TASK TO CARRY OUT —
Can you copy out, word for word, every line from the one containing "The image size is (402, 226)." through the one containing "In order to click on menu", with both of those lines included?

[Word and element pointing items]

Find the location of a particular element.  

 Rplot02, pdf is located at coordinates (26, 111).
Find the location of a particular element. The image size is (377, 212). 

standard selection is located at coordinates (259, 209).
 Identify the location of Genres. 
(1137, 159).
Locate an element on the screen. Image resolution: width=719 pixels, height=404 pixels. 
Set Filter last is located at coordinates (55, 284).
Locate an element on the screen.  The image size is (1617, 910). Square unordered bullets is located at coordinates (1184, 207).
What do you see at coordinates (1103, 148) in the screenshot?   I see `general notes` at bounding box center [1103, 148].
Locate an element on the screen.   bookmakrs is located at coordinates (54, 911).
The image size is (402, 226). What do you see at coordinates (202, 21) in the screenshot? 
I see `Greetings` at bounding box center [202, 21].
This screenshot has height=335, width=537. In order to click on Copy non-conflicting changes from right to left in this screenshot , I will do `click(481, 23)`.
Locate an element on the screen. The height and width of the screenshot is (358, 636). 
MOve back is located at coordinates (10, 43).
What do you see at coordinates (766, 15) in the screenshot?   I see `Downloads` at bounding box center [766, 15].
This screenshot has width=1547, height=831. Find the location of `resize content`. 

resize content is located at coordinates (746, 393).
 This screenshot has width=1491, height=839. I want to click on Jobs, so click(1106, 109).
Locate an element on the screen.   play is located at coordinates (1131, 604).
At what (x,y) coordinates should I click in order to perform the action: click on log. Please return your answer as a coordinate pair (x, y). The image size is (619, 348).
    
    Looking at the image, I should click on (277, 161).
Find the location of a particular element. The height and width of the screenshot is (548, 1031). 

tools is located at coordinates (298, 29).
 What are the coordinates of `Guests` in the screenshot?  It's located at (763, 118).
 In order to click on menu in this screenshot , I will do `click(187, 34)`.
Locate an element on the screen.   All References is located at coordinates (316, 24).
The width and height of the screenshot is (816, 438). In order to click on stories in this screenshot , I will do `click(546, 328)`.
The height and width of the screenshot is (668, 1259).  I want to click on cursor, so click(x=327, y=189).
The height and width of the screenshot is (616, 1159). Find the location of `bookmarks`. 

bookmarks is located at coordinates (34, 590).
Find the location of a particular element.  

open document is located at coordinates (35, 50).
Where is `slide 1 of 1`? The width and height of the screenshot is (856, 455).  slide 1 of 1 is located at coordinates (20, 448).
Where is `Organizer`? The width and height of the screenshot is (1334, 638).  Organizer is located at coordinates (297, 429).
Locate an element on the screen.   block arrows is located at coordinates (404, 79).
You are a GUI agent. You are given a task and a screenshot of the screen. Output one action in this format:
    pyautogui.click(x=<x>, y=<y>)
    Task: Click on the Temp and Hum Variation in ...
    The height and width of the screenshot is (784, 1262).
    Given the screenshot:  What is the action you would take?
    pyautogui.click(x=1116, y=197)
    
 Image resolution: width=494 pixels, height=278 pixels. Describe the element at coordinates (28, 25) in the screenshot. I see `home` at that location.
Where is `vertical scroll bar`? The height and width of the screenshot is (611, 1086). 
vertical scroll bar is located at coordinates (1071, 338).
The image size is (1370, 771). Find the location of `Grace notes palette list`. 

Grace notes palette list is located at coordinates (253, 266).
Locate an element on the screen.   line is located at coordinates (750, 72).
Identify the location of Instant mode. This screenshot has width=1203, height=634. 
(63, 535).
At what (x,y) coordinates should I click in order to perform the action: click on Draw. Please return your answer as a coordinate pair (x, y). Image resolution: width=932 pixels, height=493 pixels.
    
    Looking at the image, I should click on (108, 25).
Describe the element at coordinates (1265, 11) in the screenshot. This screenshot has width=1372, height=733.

EXERCISE ANSWER —
The image size is (402, 226). What do you see at coordinates (202, 21) in the screenshot? 
I see `Greetings` at bounding box center [202, 21].
This screenshot has height=335, width=537. In order to click on Copy non-conflicting changes from right to left in this screenshot , I will do `click(481, 23)`.
Locate an element on the screen. The height and width of the screenshot is (358, 636). 
MOve back is located at coordinates (10, 43).
What do you see at coordinates (766, 15) in the screenshot?   I see `Downloads` at bounding box center [766, 15].
This screenshot has width=1547, height=831. Find the location of `resize content`. 

resize content is located at coordinates (746, 393).
 This screenshot has width=1491, height=839. I want to click on Jobs, so click(1106, 109).
Locate an element on the screen.   play is located at coordinates (1131, 604).
At what (x,y) coordinates should I click in order to perform the action: click on log. Please return your answer as a coordinate pair (x, y). The image size is (619, 348).
    
    Looking at the image, I should click on (277, 161).
Find the location of a particular element. The height and width of the screenshot is (548, 1031). 

tools is located at coordinates (298, 29).
 What are the coordinates of `Guests` in the screenshot?  It's located at (763, 118).
 In order to click on menu in this screenshot , I will do `click(187, 34)`.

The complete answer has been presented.